Stored data:
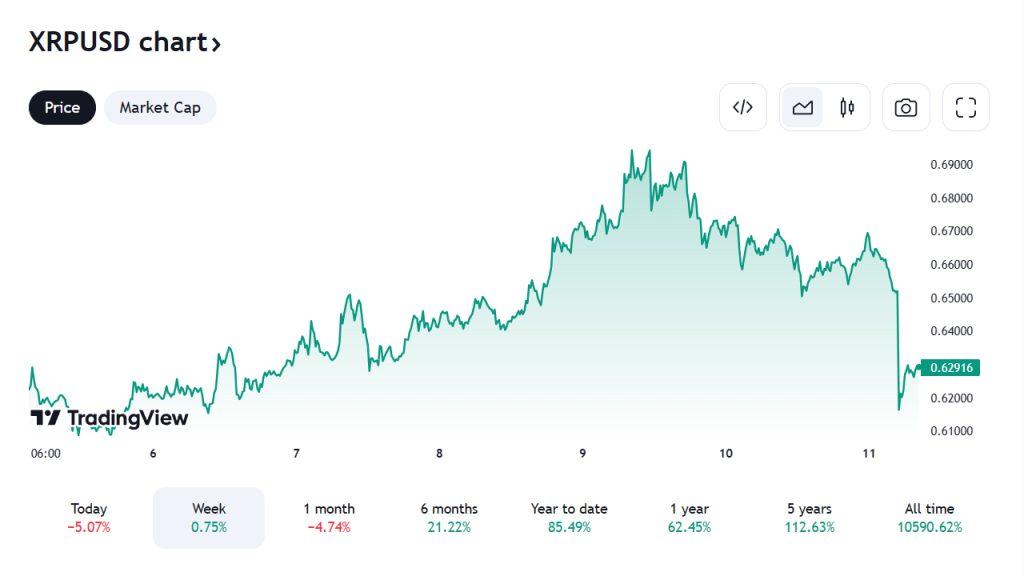Choose the Year to date range
1024x576 pixels.
569,518
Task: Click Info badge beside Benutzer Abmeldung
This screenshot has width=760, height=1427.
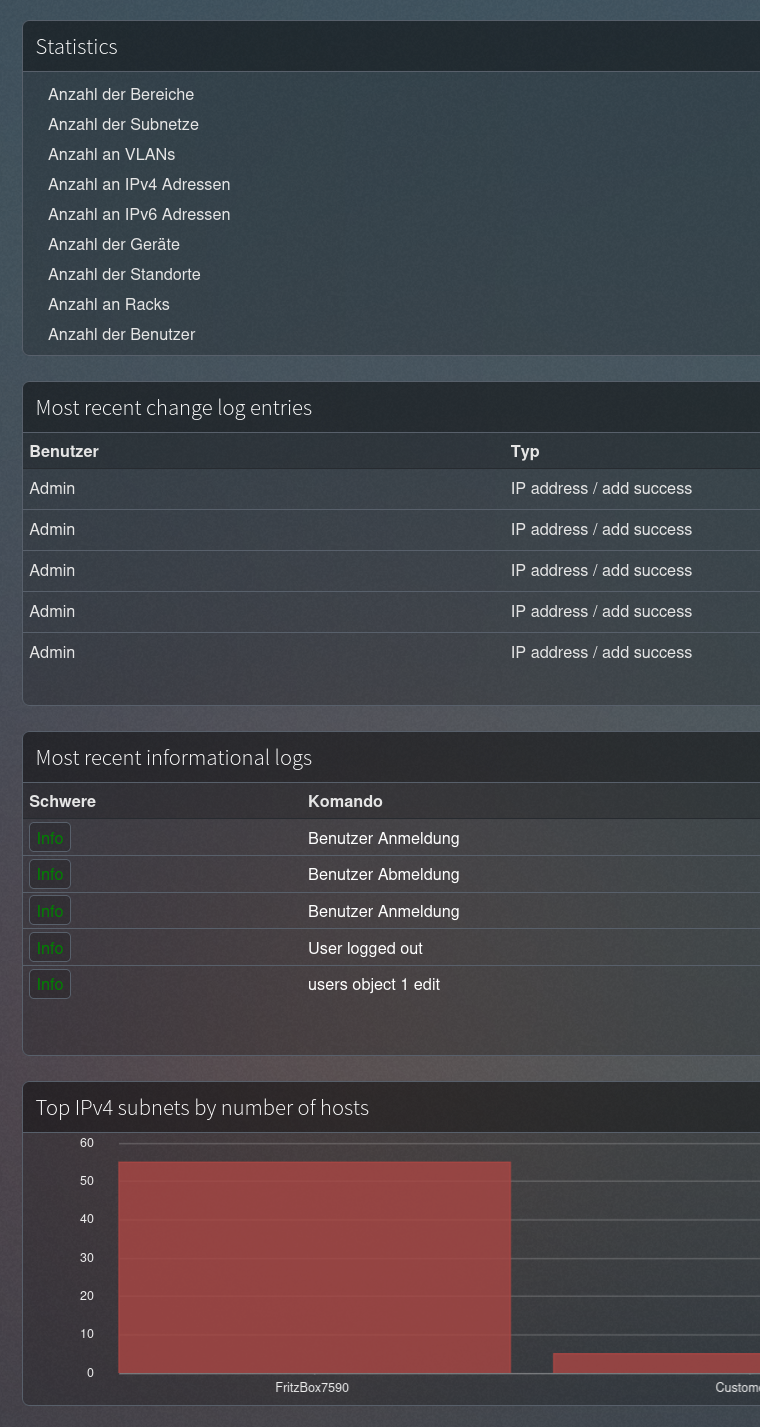Action: (x=50, y=875)
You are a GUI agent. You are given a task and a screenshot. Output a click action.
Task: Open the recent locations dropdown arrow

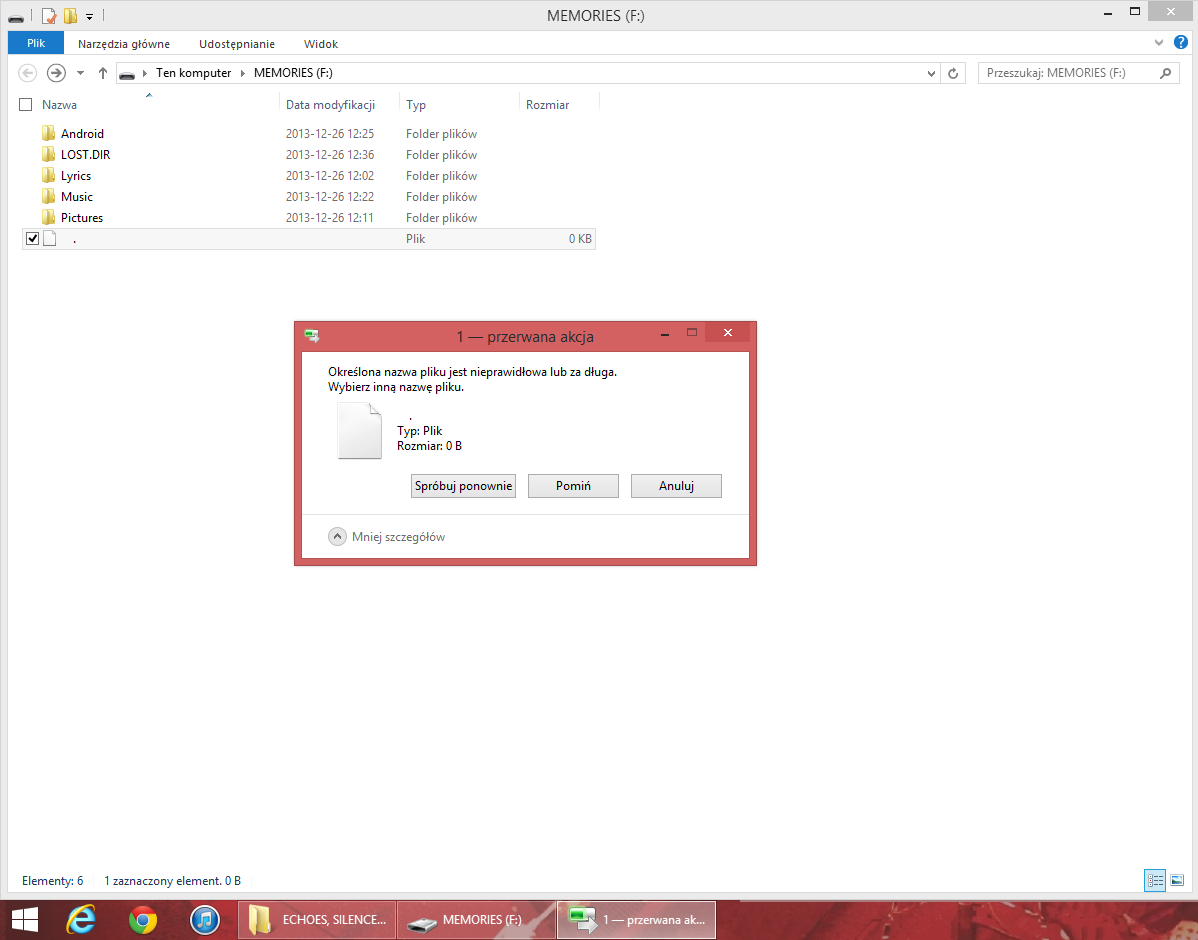(x=80, y=73)
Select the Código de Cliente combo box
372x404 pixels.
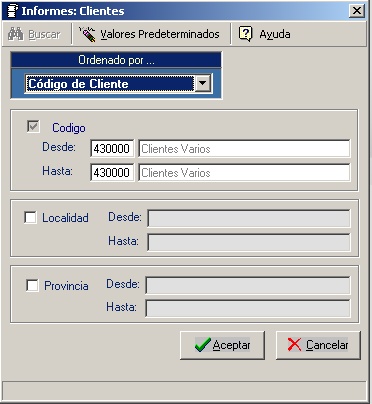click(x=118, y=83)
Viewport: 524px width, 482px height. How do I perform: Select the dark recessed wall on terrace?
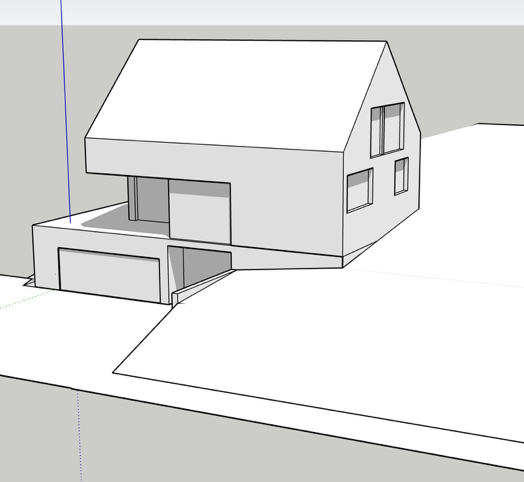[x=152, y=200]
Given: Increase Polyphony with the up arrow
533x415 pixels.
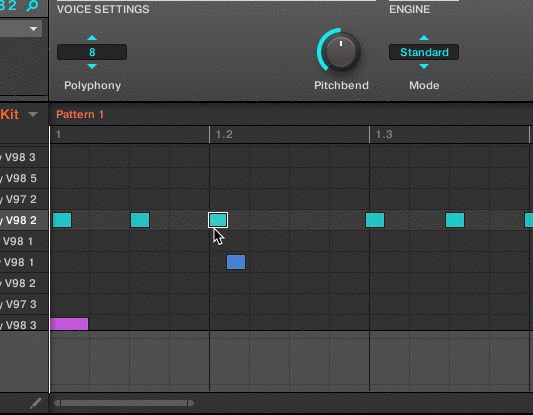Looking at the screenshot, I should [x=92, y=38].
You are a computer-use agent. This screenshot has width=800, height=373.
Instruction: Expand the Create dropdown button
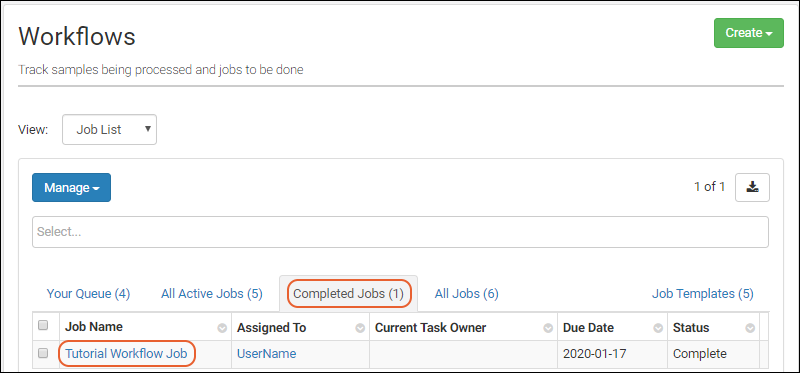pos(748,33)
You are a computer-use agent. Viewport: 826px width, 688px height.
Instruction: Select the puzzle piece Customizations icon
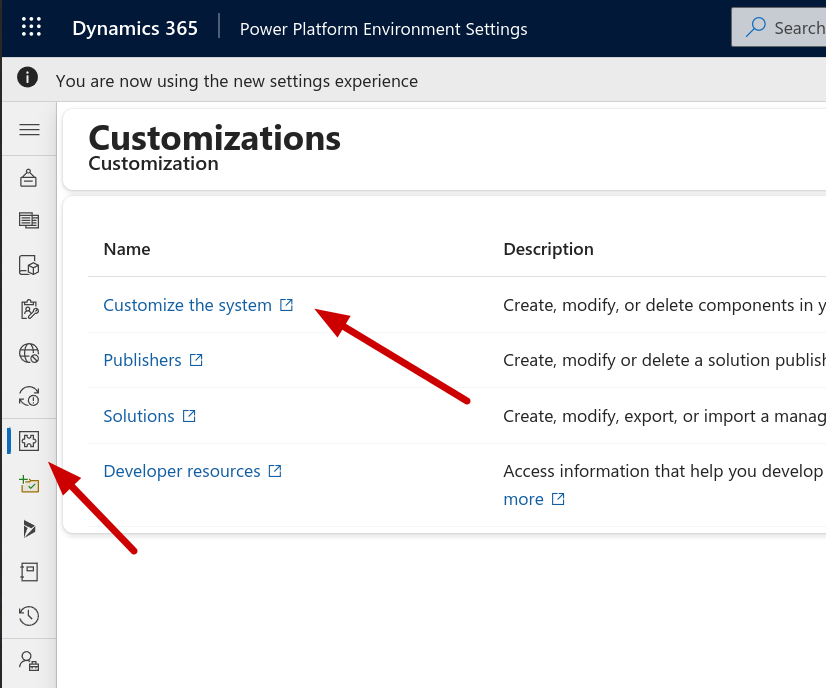[29, 441]
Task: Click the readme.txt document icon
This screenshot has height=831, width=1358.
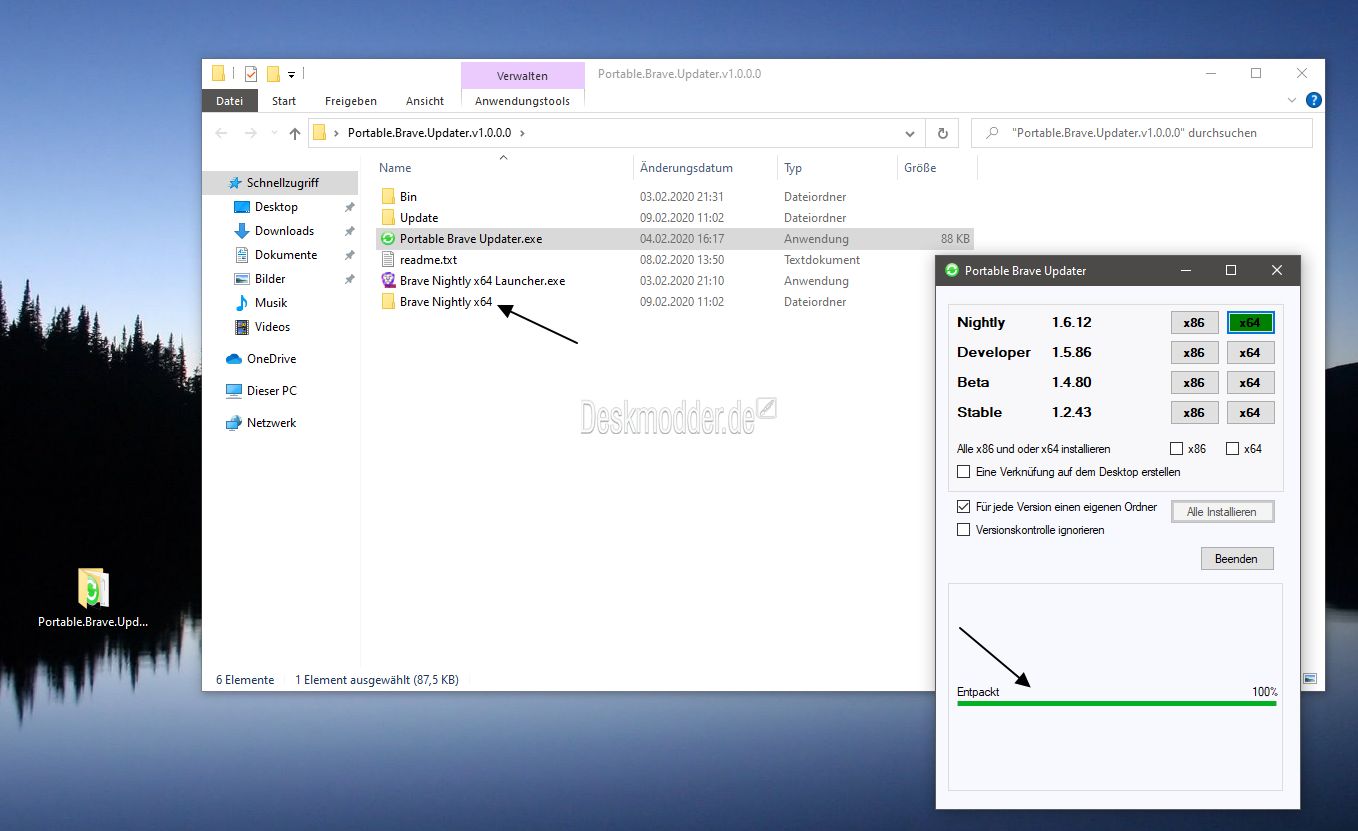Action: click(x=388, y=260)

TASK TO COMPLETE:
Copy out, from the data above, every line holding the word "agent".

ANSWER SPACE:
You are a GUI agent. You are given a task and a screenshot. Output a click action.
You are a computer-use agent. This screenshot has width=800, height=373.
You are a computer-use agent. Viewport: 826px width, 688px height.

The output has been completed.